There is increasing interest, and occasional experiments in processes of co-construction (e.g. agenda-building and policy inputs, co-evaluation, co-funding) and co-production (e.g. citizen science). Sometimes, it is deemed sufficient to have such processes occur, but one could also consider their content and how society would be integrated through approaches like value-sensitive design and gender-sensitive design. There are also combinations of process and content, as with place-based activities involving smart cities, living labs, and the regional dimension linked to Smart Specialization Strategies. For the gender dimension, research has already been funded to outline the loss to society and economy of not taking gender aspects into account in research organization and research design. Such questions can be raised for other dimensions of RRI as well.

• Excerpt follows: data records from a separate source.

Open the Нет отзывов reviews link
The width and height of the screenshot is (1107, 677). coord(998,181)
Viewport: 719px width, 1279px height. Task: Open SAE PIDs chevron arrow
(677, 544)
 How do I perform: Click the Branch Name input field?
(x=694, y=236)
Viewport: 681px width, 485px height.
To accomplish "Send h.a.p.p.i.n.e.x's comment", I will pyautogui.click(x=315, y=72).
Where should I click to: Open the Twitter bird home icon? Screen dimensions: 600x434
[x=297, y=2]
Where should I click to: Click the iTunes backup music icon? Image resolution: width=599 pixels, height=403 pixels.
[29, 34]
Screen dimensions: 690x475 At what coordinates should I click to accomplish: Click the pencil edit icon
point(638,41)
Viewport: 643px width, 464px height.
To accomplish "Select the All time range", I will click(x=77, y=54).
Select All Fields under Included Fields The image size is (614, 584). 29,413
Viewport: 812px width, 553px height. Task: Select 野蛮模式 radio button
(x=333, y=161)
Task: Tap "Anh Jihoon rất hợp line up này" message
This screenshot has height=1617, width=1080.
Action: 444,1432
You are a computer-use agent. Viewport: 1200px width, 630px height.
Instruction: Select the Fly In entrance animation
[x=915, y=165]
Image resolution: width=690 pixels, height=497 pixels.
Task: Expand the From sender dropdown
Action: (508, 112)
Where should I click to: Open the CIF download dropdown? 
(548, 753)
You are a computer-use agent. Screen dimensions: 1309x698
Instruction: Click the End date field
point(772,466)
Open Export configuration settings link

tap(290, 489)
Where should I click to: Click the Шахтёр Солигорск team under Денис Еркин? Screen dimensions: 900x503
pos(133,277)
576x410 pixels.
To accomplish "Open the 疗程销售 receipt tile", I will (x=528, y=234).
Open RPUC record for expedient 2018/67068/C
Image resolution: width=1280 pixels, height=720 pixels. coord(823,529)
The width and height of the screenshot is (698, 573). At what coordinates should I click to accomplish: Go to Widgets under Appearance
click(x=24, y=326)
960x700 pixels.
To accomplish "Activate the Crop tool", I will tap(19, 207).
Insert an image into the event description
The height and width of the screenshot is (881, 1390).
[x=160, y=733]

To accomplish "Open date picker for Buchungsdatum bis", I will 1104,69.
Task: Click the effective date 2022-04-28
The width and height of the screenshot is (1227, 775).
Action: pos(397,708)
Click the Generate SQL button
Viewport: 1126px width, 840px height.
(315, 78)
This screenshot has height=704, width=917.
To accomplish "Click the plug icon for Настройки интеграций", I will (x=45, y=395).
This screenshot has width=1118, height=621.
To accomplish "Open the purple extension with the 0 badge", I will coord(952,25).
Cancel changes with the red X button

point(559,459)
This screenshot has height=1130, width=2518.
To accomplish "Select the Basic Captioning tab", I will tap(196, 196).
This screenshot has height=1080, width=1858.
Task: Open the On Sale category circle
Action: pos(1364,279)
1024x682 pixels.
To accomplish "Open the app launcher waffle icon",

While traditional approaches to public engagement will remain, this topic constitutes an opening towards the ‘new wave’ of public engagement where ‘co-creation’ is a key notion. It will provide innovative solutions to the more heavily technology and/or systems oriented approaches in other parts of Horizon2020.
Approaches and openings to the “creation of spaces for public engagement” (Rome Declaration), including the development and use of temporary and permanent physical spaces (e.g. exhibitions, events), will contribute towards the processes of involving European citizens and the co-creation of knowledge
The topic could become an umbrella for all sorts of projects, allowing benchmarking and comparisons.
An important focus for study in this topic is the question of what outcomes are being realised. Co-construction and society sensitive design are well intentioned, but what happens will be refracted through practicalities embedded in existing institutions and interests. This has been documented extensively for ICT. There is a structural element here, in the sense that co-construction and design necessarily take place at an early stage, while there are many other factors and circumstances at play in the later stages which co-determine outcomes.
There is a similar structural problem with regulation: good intentions, but actual implementation on the ground falls short. There have been calls for ‘implementable regulation’, where one would start with what are achievable effects in practice, rather than good intentions.
The present topic, on possible outcomes of integration of society in science, shall include the aspect of ‘implementable integration’. This requires study of dynamics of such initiatives, and will definitely improve their reflexivity.
The topic can also consider the role of science communication in improving the quality and effectiveness of the interactions between stakeholders.
To address this specific challenge, proposals should have a wide geographical coverage. It is therefore expected that consortia would include at least entities from 10 different Member States or Associated Countries, although smaller consortia will also be eligible and may be selected.
The Commission considers that proposals requesting a contribution from the EU of the order of EUR 4 million would allow this specific challenge to be addressed appropriately. Nonetheless, this does not preclude submission and selection of proposals requesting other amounts.
This action allows for the provision of financial support to third parties in line with the conditions set out in Part K of the General Annexes.
This action aims at developing a better understanding of co-creation processes and outcomes under various cultural, societal and regulatory backgrounds. It will allow better-targeted policy support in the future.